**Exercise:**
Repeat exactly the lines below that lie between the line with "You are a computer-use agent. The image size is (1480, 585)." and the line with "This screenshot has height=486, width=700.", counting both of those lines as part of the answer.

**Material provided:**
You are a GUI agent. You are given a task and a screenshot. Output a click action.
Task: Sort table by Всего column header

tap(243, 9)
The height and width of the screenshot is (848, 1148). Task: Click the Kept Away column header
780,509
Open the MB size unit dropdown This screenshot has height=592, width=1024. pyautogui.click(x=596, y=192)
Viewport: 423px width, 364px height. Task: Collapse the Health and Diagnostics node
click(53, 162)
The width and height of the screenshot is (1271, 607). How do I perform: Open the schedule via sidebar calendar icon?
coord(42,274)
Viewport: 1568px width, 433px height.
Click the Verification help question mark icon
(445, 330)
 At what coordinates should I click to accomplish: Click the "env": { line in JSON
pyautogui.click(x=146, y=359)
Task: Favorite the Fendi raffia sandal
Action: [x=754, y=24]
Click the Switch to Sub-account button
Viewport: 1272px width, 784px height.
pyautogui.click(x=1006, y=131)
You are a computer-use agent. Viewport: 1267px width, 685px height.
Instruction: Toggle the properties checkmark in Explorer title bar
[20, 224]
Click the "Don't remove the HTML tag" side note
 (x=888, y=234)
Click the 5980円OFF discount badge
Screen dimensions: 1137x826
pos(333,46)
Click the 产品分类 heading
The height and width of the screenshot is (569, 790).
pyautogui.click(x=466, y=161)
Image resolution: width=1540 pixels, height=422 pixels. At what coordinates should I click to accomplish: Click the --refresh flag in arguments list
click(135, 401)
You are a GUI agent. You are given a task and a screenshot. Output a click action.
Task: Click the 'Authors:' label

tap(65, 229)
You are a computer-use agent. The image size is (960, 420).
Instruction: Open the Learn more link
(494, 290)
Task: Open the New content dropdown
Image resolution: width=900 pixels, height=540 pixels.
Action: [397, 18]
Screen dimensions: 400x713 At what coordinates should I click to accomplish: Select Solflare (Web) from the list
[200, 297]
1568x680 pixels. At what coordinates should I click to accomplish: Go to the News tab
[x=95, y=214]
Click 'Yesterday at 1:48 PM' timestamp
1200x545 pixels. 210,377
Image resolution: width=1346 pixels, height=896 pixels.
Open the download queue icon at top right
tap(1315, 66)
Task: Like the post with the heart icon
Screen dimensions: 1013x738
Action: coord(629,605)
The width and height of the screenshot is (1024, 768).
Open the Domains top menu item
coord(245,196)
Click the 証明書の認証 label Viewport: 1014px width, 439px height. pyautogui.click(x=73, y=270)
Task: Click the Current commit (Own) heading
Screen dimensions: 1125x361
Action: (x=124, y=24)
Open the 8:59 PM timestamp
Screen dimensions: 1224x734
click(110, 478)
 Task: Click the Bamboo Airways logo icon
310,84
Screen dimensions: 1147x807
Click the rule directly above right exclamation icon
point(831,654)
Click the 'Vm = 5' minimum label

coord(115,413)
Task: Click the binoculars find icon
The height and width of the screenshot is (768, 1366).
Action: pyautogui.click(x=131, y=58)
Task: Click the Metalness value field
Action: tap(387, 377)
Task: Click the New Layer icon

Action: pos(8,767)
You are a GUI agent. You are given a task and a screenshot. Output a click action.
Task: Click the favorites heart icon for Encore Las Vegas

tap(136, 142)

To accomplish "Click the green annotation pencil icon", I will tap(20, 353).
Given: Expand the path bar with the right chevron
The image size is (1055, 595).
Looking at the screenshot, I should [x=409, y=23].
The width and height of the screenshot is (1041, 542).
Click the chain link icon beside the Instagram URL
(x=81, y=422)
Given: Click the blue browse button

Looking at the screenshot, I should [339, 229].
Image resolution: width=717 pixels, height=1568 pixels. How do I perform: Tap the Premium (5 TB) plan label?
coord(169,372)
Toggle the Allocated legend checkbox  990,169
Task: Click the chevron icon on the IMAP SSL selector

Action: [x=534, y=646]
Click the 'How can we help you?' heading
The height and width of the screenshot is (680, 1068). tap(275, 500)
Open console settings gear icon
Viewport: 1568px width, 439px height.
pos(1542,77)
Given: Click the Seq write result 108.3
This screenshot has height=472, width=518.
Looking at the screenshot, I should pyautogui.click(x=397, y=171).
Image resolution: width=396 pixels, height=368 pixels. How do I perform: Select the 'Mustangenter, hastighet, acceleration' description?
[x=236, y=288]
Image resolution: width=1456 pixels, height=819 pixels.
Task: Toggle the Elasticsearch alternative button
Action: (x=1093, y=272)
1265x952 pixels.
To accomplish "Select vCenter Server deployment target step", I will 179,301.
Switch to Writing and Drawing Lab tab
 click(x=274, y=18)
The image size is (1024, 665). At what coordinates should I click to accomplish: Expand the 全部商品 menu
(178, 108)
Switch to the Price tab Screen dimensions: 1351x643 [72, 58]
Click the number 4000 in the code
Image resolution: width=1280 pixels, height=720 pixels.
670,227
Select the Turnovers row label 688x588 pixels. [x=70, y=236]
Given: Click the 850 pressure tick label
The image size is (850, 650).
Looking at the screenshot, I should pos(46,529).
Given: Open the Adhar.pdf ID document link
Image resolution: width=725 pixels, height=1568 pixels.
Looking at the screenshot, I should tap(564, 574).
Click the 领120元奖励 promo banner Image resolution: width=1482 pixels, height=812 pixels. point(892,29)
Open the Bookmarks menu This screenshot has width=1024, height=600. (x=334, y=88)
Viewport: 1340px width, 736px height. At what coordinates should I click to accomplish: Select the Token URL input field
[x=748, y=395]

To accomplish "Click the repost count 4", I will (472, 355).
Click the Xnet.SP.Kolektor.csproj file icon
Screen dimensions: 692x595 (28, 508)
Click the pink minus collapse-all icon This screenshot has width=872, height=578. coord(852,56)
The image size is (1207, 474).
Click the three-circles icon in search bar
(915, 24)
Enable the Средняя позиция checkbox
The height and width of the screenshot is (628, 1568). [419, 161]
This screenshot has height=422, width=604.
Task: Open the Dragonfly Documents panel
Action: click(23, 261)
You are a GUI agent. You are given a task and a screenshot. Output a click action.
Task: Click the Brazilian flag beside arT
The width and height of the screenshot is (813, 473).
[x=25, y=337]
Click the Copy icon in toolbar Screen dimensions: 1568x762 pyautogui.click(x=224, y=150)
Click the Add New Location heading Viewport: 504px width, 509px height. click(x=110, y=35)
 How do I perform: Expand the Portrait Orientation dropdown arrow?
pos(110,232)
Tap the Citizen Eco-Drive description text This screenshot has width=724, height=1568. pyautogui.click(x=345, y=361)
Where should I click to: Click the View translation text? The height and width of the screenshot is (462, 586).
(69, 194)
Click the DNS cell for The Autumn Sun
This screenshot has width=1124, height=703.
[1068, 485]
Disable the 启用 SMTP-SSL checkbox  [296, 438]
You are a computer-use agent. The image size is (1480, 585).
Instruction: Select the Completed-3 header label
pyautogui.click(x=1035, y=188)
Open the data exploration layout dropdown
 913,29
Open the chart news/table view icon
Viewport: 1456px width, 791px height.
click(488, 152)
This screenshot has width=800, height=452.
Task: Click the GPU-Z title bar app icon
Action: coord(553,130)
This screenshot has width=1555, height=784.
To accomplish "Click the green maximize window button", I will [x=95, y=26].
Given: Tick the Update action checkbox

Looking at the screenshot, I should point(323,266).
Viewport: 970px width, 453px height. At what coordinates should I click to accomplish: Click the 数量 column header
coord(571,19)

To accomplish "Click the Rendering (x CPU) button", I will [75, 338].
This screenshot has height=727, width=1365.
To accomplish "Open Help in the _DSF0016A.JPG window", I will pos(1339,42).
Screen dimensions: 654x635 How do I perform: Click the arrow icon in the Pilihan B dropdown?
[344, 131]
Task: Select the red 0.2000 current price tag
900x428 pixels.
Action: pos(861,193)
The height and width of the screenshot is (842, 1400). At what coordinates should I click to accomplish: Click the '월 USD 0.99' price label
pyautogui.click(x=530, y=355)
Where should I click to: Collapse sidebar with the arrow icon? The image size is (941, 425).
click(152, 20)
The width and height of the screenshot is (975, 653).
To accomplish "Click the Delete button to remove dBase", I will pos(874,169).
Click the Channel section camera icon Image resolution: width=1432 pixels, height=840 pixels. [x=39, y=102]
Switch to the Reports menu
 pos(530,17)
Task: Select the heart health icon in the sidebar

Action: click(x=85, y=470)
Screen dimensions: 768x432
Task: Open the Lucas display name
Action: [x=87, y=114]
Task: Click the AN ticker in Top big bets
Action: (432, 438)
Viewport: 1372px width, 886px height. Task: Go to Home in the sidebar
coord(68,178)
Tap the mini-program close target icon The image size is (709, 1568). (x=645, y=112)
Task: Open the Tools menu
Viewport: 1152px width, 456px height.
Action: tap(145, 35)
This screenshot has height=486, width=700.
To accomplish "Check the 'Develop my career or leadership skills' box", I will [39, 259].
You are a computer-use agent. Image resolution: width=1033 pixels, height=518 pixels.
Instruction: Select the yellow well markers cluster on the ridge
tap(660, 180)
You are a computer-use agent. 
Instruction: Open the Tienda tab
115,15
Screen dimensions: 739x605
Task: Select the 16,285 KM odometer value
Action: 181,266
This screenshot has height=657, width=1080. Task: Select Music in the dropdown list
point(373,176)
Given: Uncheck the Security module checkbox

**Task output:**
You are a computer-use agent. The image size is (1480, 585).
Instruction: Select the Completed-3 header label
pyautogui.click(x=1035, y=188)
Open the data exploration layout dropdown
 913,29
Open the chart news/table view icon
Viewport: 1456px width, 791px height.
click(488, 152)
This screenshot has width=800, height=452.
Task: Click the GPU-Z title bar app icon
Action: coord(553,130)
This screenshot has width=1555, height=784.
To accomplish "Click the green maximize window button", I will [x=95, y=26].
Given: Tick the Update action checkbox

Looking at the screenshot, I should point(323,266).
Viewport: 970px width, 453px height. At what coordinates should I click to accomplish: Click the 数量 column header
coord(571,19)

To accomplish "Click the Rendering (x CPU) button", I will [75, 338].
This screenshot has height=727, width=1365.
To accomplish "Open Help in the _DSF0016A.JPG window", I will pos(1339,42).
Screen dimensions: 654x635 How do I perform: Click the arrow icon in the Pilihan B dropdown?
[344, 131]
Task: Select the red 0.2000 current price tag
900x428 pixels.
Action: pos(861,193)
The height and width of the screenshot is (842, 1400). At what coordinates should I click to accomplish: Click the '월 USD 0.99' price label
pyautogui.click(x=530, y=355)
Where should I click to: Collapse sidebar with the arrow icon? The image size is (941, 425).
click(152, 20)
The width and height of the screenshot is (975, 653).
To accomplish "Click the Delete button to remove dBase", I will pos(874,169).
Click the Channel section camera icon Image resolution: width=1432 pixels, height=840 pixels. [x=39, y=102]
Switch to the Reports menu
 pos(530,17)
Task: Select the heart health icon in the sidebar

Action: click(x=85, y=470)
Screen dimensions: 768x432
Task: Open the Lucas display name
Action: [x=87, y=114]
Task: Click the AN ticker in Top big bets
Action: (432, 438)
Viewport: 1372px width, 886px height. Task: Go to Home in the sidebar
coord(68,178)
Tap the mini-program close target icon The image size is (709, 1568). (x=645, y=112)
Task: Open the Tools menu
Viewport: 1152px width, 456px height.
Action: tap(145, 35)
This screenshot has height=486, width=700.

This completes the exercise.